21. Polémoflore
Awarded on the 12th of June 2024 by a jury of professionals renowned in the world of garden art
DESIGNERS
Baptiste Miremont was born in 1986 and lives in Bagnolet. Before becoming a landscaper, he was a writer for the television and media, and a market gardener and horticulturist in California. He has two Master’s degrees in modern history (Paris IV - Sorbonne) and landscape theory and scientific ecology (Agroparistech - École Nationale Supérieure du Paysage Versailles), and he approaches his gardens much like a narrative whereby the shapes, materials and the living interact with one another. Baptiste Miremont is a project manager at Atelier Coloco, a Parisian landscaping company that works in partnership with Gilles Clément and Camille Muller. He enjoys taking on the challenges that have to be faced in the urban environment and this is where the majority of his projects take place. Thanks to his expertise in the technical, regulatory and political requirements of urban areas, he takes on this balancing act of developing projects in which he hopes that abundant plant life will help the world return to a more natural state in a distant yet necessary future. He is passionate about botany and strives to combine plant species that are visually pleasing, local and take into account the issue of climate change. As well as his work at Atelier Coloco, Baptiste Miremont also creates gardens for private individuals and festivals. He often works with Orlando Clarke and they collaborate on far-reaching proposals that combine gardening practices, environmental remediation and traditional construction techniques.

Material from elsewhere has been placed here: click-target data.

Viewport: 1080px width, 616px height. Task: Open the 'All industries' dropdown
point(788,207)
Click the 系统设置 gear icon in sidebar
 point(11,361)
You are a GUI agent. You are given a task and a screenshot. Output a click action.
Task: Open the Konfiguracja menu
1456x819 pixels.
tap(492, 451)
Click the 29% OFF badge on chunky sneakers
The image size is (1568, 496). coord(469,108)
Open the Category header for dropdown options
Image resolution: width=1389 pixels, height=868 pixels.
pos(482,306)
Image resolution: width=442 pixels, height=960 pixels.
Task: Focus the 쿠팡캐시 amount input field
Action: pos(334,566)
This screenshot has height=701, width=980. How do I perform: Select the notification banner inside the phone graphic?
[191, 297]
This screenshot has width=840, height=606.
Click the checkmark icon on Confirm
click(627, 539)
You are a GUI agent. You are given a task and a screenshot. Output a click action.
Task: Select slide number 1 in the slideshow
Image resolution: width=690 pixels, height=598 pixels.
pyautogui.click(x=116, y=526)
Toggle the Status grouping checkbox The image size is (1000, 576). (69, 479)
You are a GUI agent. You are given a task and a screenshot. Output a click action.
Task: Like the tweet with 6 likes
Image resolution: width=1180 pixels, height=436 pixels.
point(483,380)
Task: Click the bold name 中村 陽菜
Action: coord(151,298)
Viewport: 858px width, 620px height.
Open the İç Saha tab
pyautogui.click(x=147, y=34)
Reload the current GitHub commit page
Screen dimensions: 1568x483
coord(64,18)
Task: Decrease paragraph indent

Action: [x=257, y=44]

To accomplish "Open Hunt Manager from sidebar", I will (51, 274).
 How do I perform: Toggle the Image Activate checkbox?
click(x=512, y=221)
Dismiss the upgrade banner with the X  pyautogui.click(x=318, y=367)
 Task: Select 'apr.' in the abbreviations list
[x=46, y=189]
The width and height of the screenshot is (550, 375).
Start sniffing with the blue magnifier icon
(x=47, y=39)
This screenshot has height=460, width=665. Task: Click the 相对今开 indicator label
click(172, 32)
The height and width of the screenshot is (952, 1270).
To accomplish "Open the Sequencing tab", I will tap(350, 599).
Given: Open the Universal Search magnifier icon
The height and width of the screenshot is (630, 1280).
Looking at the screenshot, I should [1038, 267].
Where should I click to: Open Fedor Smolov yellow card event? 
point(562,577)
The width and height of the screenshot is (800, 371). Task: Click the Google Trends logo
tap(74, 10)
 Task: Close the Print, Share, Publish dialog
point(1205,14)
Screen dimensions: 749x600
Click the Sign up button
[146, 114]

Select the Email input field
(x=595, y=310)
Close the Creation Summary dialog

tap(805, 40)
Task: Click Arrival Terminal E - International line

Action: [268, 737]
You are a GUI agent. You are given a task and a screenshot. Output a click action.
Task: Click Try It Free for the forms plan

“After studying to be an architect and a year in Brazil, I decided to change paths and become a landscaper to work with the living, creating for the end user. As I developed my skills at Atelier Coloco, I broadened my knowledge of soils, plants, landscape dynamics and projects that combine fauna, flora and people. Fully aware of the issues regarding the climate, I work hard to develop the right balance of needs between biodiversity and users, protecting the soils and safeguarding the dynamics of living organisms. I graduated in landscape design from the École Nationale Supérieure de Paysage de Versailles, and in my work I now bring together a range of design methods and the necessity to take into consideration future challenges and the impacts my projects can have. I very much believe in teamwork and I enjoy combining expert know-how to design and build projects that are in line with the context, and that are the result of a collaborative thought process. I am keen on large-scale territorial projects, and for me the garden is an opportunity to develop a mindful, demonstrative and highly visual approach. I combine garden design and collaborative art, always looking to call into question my approach in terms of the uses, issues and needs around me. Polémoflore is the result of teamwork, and the confirmation of a clear position on the future of soils devoted to the garden over and above construction.”
Orlando Clarke is an artist who was born in 1990 and lives in Marseille. He was attracted to art and materials even as a young child, and decided to study glass-blowing techniques, graduating with his BMA diploma in 2008. He left his studies in art history and archaeology in 2013 to devote his time to casting statuary art and obtained a professional qualification at Atelier 960 in the French department of Var. This was the beginning of his technical career and he went on to work on projects that were extremely varied, including facsimiles of historic bronze statues, gilded using the process of electroplating, dinosaur fossils from the Cretaceous period, and cathedral bells. He has also created moulds for the factories in Couleuvre and Carron, took part in casting the Monument in tribute to the black army, and worked on the moulding and design for the New Worlds project at Mana Art Centre in French Guiana for several months. Alongside these projects, he also works with dry stone, a construction technique that does not use mortar or a binder, and has been training people from all sorts of backgrounds in this profession since 2012. He is involved in several large-scale projects, including the restoration work for the terraces of Montmajour abbey, commissioned by the French National Monuments Centre. Thanks to this cross-disciplinary approach to his work, he is able to combine technical expertise with his passion for literature in his artistic approach. He is very much influenced by construction and spatial planning and uses formal language and discursive arguments to describe architecture in his series Études monuments, in which he makes a mockery of his subject using different scales, materials and combines absurd proverbs with poor quality graphics. At the same time, he has been working in partnership with Baptiste Miremont for a long time now on installations that are situated somewhere between environmental remediation, engineering and landscaping.